Alda desviou seu olhar, deveria honrar a todos os convidados, sempre mantendo em seu rosto um sorriso modesto e parcimonioso. Além disso, deveria proteger Lívio, sabia bem que ele estava se arriscando muito ao ajudá-la. A Rainha mostrou-se satisfeita e interpretou aquilo como uma conseqüência direta da conversa que haviam tido. Richard, porém, do canto onde se encontrava, estava intrigado.

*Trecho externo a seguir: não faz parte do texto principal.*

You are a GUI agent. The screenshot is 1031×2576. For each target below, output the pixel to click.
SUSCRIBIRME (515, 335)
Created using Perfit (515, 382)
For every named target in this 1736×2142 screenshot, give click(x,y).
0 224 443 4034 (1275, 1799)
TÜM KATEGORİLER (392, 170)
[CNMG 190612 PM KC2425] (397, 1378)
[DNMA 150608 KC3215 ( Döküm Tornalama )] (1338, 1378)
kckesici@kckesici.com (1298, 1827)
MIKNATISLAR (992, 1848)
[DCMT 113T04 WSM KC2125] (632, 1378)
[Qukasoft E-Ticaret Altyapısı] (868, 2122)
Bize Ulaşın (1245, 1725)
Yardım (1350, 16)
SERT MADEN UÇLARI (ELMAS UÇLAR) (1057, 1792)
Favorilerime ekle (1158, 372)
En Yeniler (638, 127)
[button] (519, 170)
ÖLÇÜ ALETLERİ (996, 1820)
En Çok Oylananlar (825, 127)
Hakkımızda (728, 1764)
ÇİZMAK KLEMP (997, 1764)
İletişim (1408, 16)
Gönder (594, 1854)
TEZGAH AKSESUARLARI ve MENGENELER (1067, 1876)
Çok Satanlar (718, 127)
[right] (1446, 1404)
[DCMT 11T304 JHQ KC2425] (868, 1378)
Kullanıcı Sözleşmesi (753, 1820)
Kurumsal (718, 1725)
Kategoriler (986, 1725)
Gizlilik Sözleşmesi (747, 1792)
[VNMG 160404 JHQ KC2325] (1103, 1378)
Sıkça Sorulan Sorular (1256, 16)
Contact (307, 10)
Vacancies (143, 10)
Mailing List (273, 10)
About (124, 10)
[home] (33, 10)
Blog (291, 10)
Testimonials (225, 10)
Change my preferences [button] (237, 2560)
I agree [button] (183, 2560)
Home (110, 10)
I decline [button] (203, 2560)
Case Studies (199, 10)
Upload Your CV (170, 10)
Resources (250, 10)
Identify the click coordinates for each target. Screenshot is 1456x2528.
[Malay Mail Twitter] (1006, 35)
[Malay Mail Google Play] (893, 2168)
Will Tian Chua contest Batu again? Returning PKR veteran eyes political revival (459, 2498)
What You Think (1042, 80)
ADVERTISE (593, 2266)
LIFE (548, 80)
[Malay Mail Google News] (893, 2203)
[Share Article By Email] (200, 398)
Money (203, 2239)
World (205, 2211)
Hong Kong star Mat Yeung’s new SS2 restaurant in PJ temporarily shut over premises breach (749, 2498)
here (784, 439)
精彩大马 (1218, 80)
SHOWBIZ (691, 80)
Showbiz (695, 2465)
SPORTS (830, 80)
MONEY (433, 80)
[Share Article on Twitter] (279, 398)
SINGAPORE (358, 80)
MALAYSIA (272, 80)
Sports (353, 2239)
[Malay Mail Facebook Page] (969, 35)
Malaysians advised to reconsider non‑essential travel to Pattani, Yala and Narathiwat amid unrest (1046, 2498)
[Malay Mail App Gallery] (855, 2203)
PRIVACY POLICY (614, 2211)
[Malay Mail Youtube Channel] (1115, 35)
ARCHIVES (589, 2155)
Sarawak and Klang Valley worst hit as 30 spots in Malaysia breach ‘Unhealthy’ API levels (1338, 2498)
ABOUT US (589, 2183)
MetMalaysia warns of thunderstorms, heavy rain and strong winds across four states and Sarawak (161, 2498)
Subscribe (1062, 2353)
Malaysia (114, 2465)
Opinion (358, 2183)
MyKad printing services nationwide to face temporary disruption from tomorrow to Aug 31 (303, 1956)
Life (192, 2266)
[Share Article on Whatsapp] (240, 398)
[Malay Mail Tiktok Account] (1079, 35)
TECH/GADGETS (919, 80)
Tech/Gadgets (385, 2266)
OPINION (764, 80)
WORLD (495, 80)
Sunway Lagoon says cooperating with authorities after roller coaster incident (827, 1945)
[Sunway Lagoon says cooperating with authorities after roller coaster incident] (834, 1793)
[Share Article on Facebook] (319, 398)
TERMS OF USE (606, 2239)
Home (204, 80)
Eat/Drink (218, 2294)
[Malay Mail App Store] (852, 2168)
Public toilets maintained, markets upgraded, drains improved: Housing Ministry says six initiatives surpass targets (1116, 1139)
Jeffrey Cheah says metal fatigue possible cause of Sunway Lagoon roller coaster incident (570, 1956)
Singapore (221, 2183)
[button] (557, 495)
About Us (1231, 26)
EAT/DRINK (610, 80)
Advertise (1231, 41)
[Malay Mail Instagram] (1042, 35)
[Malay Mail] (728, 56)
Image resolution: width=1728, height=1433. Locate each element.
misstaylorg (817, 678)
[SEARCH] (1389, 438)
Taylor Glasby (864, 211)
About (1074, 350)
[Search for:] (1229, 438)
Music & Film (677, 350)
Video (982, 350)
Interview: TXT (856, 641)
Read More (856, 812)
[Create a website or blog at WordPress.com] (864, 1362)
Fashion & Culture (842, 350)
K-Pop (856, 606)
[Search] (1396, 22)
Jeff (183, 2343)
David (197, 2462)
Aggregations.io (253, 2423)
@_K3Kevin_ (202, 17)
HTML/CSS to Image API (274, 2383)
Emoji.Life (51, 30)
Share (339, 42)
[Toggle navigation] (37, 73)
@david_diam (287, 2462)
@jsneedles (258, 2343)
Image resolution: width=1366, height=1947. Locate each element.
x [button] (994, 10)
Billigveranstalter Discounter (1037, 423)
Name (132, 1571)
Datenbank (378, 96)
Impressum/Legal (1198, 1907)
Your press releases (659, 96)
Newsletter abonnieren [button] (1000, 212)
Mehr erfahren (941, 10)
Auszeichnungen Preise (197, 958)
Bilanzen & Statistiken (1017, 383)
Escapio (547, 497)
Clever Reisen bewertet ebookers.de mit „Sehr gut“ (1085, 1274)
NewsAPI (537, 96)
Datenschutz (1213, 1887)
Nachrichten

Ao concentrar seus poderes mentais na moça não conseguiu ler nada, havia um imenso vazio, como se não houvesse ninguém ali. “Há algo muito estranho acontecendo! Essa moça está imune aos meus poderes! Mas como? Não importa! Devo avisar a Rainha, precavê-la contra o perigo iminente.” Era o que pretendia fazer realmente, só que ao olhar para a direção do trono, avistou o noivo e seu pai e teve um pensamento perverso: “Pensando bem, se Dominique confia tanto em seus novos aliados permitirei que eles mesmos resolvam esta situação. Ela merece uma lição, para aprender a não subestimar os inimigos e desprezar seus aliados mais fiéis para agradar um bárbaro imbecil.” Simplesmente, cruzou seus braços e ficou observando a noiva e seu pai caminharem em direção a Rainha. “De Mülle sempre foi um idiota inofensivo, mas essa mocinha parece ser feita de outro material. Vejamos o que vai acontecer... serei somente um observador... pelo menos, por enquanto....”
Humberto De Dorsos também vestia seu mais belo traje, recoberto com as pedras preciosas que roubara e que lhe conferiam um ar pesado, deselegante e exagerado para os padrões daquela Corte. Ao seu lado, seu velho pai vestia-se com igual “luxo”. Quando avistou a noiva, ele se sentiu invadir por uma estranha excitação, uma espécie de luxúria. Antevia a noite de núpcias e a vingança que prometera, conhecia o efeito aterrador que possuía sobre as mulheres, ainda mais, sobre as donzelas. Ao mesmo tempo, porém, pensava que se fosse gentil poderia, quem sabe, conquistar-lhe senão o amor, pelo menos o respeito, e que poderia até ter uma vida feliz, uma família. Afinal, não é para isso que as pessoas se casam? No entanto, seus bons pensamentos foram interrompidos por um comentário grosseiro de seu pai que só não foi entendido pelos outros porque estava em sua língua materna:
— “Cadeiras estreitas!”
— “O que?!” — Perguntou surpreendido, pois fora tirado de seus sonhos.
— “Ela não serve para parir filhos, tem quadris muito estreitos e retos. Com certeza, morrerá de parto.” — Falou como se fosse uma informação óbvia e banal.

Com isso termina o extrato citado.